A best evidence topic in cardiac surgery was written according to a structured protocol. The question addressed was whether patients with liver cirrhosis have acceptable outcomes after undergoing cardiac surgery. Altogether 97 papers were found using the reported search, of which nine presented the best evidence to answer the clinical question. The author, year, journal, country of study, study type, patient group studied, relevant outcomes, results and study weaknesses were tabulated. One prospective and another eight retrospective studies involving adult population of patients with liver cirrhosis undergoing various cardiac surgical procedures were selected. In these studies, the overall mortality was 17.1% and combined mean mortality for Child-Pugh class A, B and C was 5.2%, 35.4% and 70%, respectively. The major morbidity ranged from 20 to 60% in group A and 50 to 100% in the patients with more advanced hepatic disease. Some studies have demonstrated that thrombocytopenia, decreased serum cholinesterase and high preoperative total bilirubin levels are significantly associated with worse clinical outcomes. These studies, although with small samples, collectively demonstrate that patients with Child-Pugh class A cirrhosis tolerated cardiac surgical procedures with a mild increase in mortality and morbidity. However, the risk of mortality in patients with Child-Pugh class B and C or MELD score>13 is extremely high. Nevertheless, even if these patients underwent successful surgery, their long-term survival was significantly poorer and their health status remains compromised even well after cardiac surgery because of persistent liver dysfunction.
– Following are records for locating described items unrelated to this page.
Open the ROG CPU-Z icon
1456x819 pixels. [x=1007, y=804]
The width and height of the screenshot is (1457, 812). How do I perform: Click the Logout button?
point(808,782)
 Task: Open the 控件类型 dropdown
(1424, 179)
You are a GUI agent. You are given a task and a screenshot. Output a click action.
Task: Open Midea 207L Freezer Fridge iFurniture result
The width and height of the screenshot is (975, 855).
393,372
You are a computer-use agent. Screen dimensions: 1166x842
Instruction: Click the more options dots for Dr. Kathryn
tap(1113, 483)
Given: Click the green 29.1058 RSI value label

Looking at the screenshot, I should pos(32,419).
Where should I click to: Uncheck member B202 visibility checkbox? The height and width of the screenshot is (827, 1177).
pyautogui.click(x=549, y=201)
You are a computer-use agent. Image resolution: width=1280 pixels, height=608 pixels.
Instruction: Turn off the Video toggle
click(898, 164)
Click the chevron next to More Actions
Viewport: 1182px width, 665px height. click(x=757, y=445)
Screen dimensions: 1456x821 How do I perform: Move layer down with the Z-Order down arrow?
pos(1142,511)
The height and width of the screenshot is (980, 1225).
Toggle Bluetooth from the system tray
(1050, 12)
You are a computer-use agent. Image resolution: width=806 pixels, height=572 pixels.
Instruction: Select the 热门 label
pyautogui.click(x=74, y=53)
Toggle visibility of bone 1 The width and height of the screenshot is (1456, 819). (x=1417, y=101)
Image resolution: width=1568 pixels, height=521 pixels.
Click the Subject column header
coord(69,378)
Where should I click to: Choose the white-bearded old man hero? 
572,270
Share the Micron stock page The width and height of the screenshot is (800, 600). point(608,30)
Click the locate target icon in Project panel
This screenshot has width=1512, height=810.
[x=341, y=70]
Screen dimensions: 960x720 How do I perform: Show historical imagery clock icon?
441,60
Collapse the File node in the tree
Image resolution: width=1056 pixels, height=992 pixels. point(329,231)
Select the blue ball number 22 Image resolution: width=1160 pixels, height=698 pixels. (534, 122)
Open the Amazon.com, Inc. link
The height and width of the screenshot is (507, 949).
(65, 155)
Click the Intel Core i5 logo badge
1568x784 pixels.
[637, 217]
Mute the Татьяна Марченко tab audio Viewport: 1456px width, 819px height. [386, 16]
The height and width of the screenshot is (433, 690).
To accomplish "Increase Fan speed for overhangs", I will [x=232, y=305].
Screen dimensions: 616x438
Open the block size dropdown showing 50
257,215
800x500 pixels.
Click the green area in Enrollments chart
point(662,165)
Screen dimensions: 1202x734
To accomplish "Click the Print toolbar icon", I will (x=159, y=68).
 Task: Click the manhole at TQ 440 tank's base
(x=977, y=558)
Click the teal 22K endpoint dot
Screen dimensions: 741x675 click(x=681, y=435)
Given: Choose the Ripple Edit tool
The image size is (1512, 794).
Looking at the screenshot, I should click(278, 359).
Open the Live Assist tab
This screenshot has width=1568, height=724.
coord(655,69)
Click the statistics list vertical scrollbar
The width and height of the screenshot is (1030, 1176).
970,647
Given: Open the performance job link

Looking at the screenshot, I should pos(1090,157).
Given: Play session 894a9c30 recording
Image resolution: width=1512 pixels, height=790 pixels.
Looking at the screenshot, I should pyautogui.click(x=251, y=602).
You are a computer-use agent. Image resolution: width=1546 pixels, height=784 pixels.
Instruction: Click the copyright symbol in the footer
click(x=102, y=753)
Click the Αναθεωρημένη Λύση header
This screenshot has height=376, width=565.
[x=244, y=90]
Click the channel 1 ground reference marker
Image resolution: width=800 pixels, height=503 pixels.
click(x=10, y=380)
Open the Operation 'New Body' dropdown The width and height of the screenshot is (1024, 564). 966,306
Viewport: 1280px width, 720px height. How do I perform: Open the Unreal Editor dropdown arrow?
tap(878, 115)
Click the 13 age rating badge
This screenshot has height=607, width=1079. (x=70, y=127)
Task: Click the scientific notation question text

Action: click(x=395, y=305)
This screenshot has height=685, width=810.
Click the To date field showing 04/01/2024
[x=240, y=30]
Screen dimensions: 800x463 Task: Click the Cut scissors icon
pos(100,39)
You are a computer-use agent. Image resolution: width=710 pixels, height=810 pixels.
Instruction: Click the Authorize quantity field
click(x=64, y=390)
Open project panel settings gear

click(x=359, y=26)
一篇心脏外科的最佳证据主题文章是按照结构化方案撰写的。所探讨的问题是肝硬化患者接受心脏手术后是否能获得可接受的预后。通过报告的检索共找到97篇论文,其中9篇提供了回答该临床问题的最佳证据。将作者、年份、期刊、研究国家、研究类型、所研究的患者群体、相关结局、结果及研究不足制成表格。选取了一项前瞻性研究和另外八项回顾性研究,这些研究涉及接受各种心脏外科手术的成年肝硬化患者群体。在这些研究中,总体死亡率为17.1%,Child-Pugh A级、B级和C级患者的合并平均死亡率分别为5.2%、35.4%和70%。A组的主要发病率在20%至60%之间,而肝病更严重的患者组发病率在50%至100%之间。一些研究表明,血小板减少、血清胆碱酯酶降低和术前总胆红素水平升高与较差的临床结局显著相关。这些研究虽然样本量较小,但共同表明Child-Pugh A级肝硬化患者能够耐受心脏外科手术,死亡率和发病率略有增加。然而,Child-Pugh B级和C级或终末期肝病模型(MELD)评分>13的患者死亡风险极高。尽管如此,即使这些患者手术成功,他们的长期生存率也显著较差,并且由于持续的肝功能障碍即使在心脏手术后很长时间健康状况仍受到损害。